Bitch...didn't I just TELL you ... 

"It's OK." 

"Do you want to apply for one?" 

"No. I'm good. Just..." 

And there he is. Looking at my pads. Right at my pads. Then at me. Then my pads. Then...not again. Not. Again.


Now, here's where my pseudo-feminist peeve comes into play. 

Did I once look into his basket to see if he had nut-fungus cream or whatever the hell it is men come into the drug store for? Nope. Under those shoes, he could have had some serious corns, or been picking up some Rogaine for his looming "George Jefferson". But that wasn't my concern. I'm concerned about my little green package and a man actually knowing I'm a normal, functioning human woman.

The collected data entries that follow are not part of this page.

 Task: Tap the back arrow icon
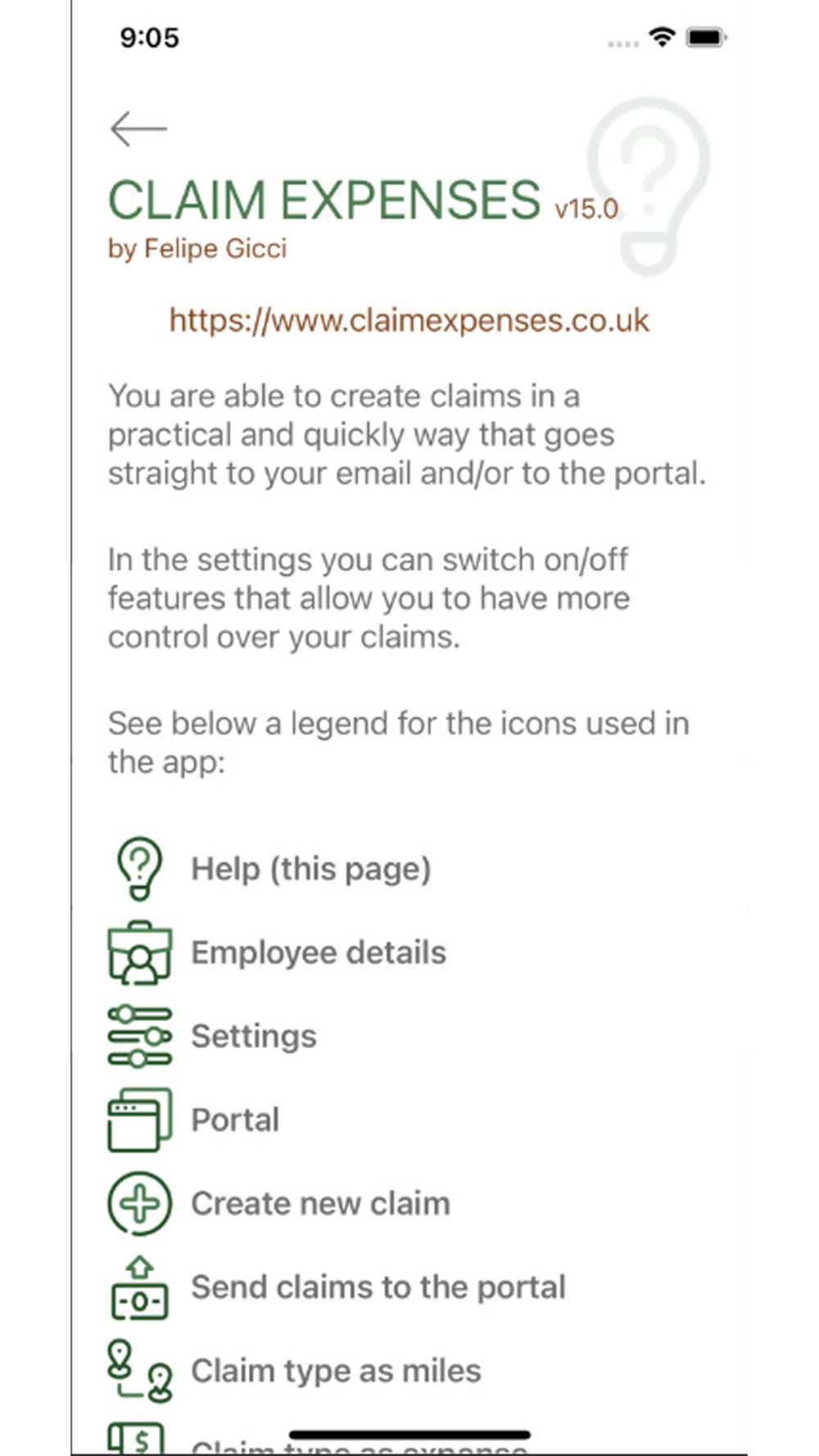tap(138, 129)
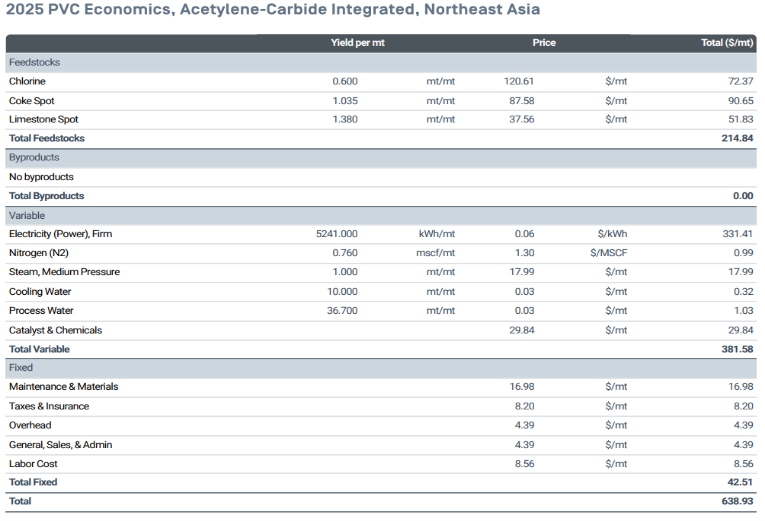The image size is (765, 521).
Task: Select the Chlorine row label
Action: [27, 81]
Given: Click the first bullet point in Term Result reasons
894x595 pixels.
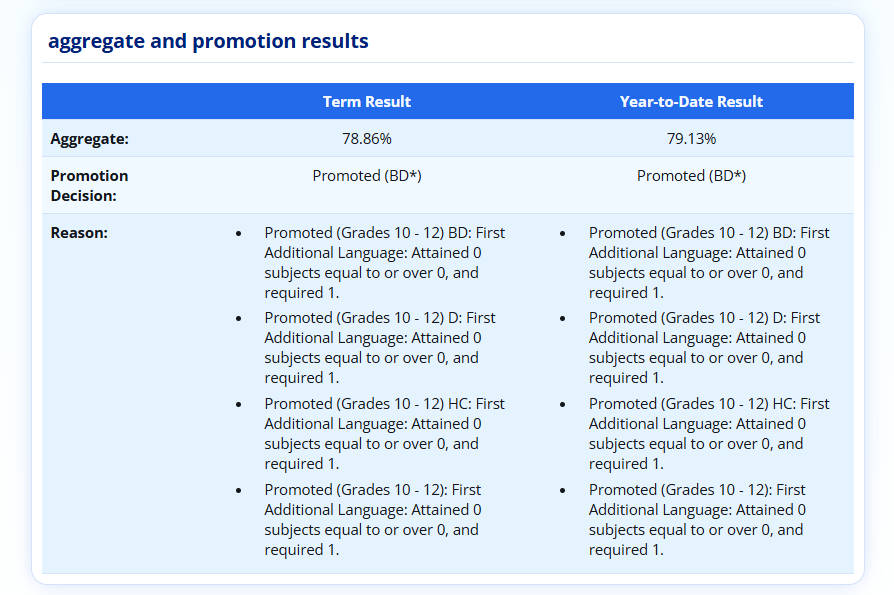Looking at the screenshot, I should (238, 233).
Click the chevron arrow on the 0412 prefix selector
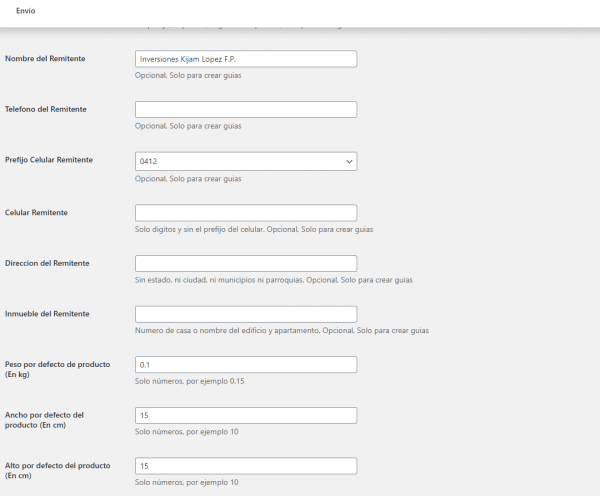600x496 pixels. pyautogui.click(x=349, y=162)
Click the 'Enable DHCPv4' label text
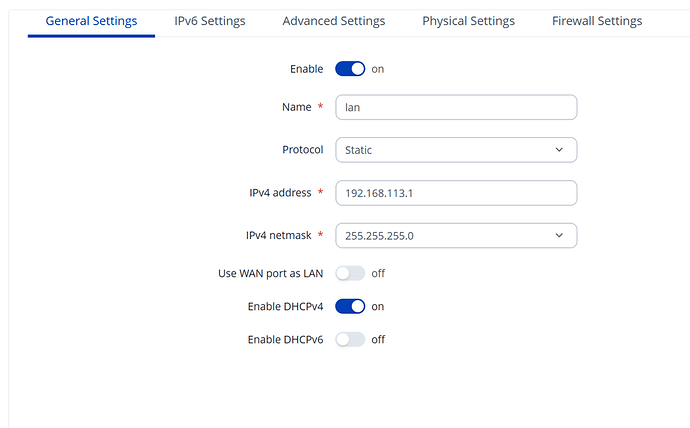The image size is (690, 428). (285, 306)
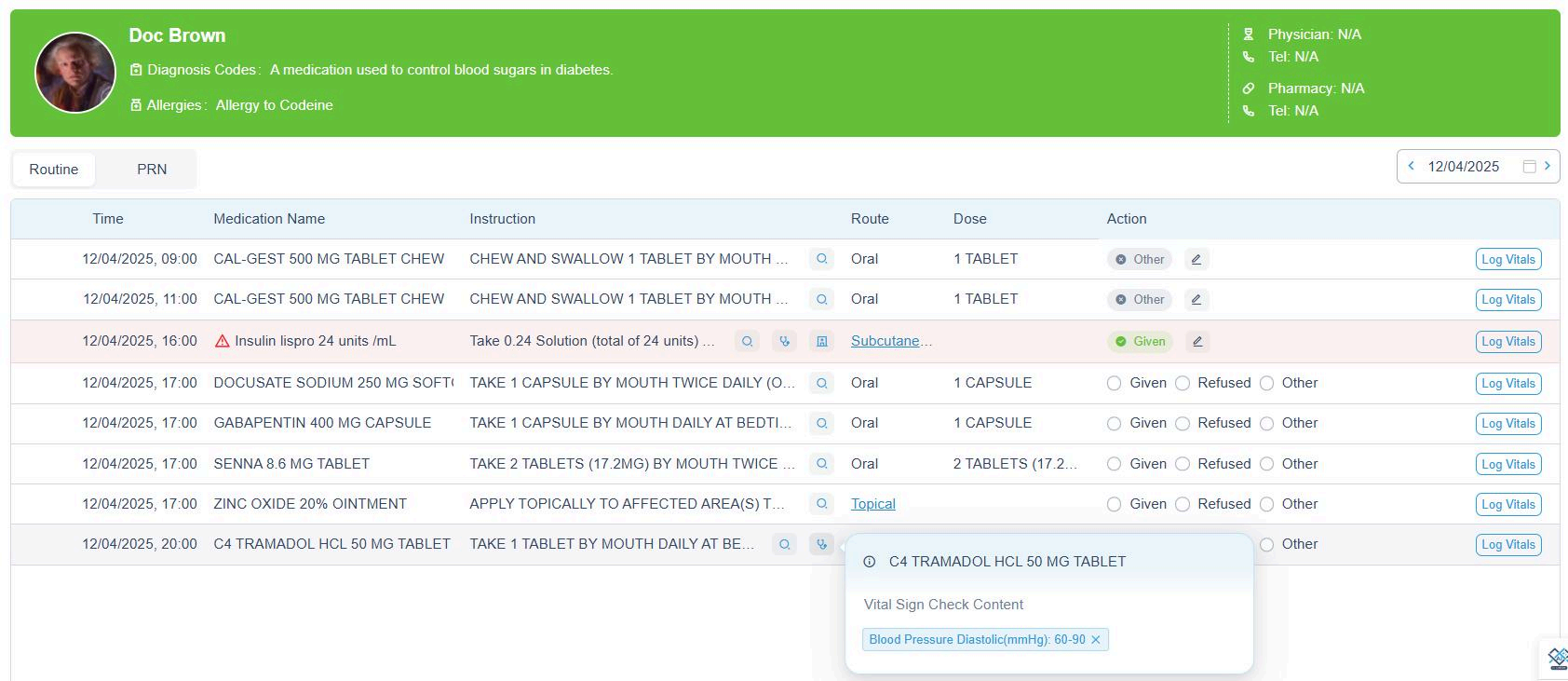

I actually cared about protecting the male hang-up with the menstrual cycle. And yeah, they've got em. Not all of them I'm sure, but in my very unscientific survey, about zero percent of the guys I know can even stomach looking at the word "tampon", let alone follow it's purpose to the logical conclusion without gagging. And to that, I have one thing to say. 

Skid marks. You guys get them. We don't. Ours? Unavoidable. Yours...? I think that makes us pretty much even. 

And look. I get it. It's not pleasant. But it's a fact of life. And hey...maybe I didn't dig deep enough into Tolle's teachings, because I still trip out about shit like this. But hey. You didn't have an accident at your Jr. High School Graduation right before you made your Valedictorian speech...in a yellow gown. (I'm working it out. I'm getting better every week.) 

So sure. Maybe dude was taken and harmlessly flirting. Maybe he was gay. Maybe it really wasn't that serious and maybe I'm trippin'. All I know is there was no "maybe" that came into play until he saw the big green overnighters with wings. And maybe I was objectified. And maybe I sorta liked it. And maybe the "Oh shit. She's on her period!" thing made me human. And maybe that insulted me. And really. Really. Maybe...that's fucked up. And that's not his fault.

And I'm not going to try to get men to understand what we go through, because...you've got enough on your mind. Shaving and weekly haircuts have got to be a heck of a bother. (Snicker.) The best I can do is work on my personal shame of the cycle...and overcome it. Because I've seen what's next and Lord knows that shit ain't pretty. 

...Or at the very least, least write a letter to the Always people suggesting new colors. Cuz really? Pastel? Really though? Really?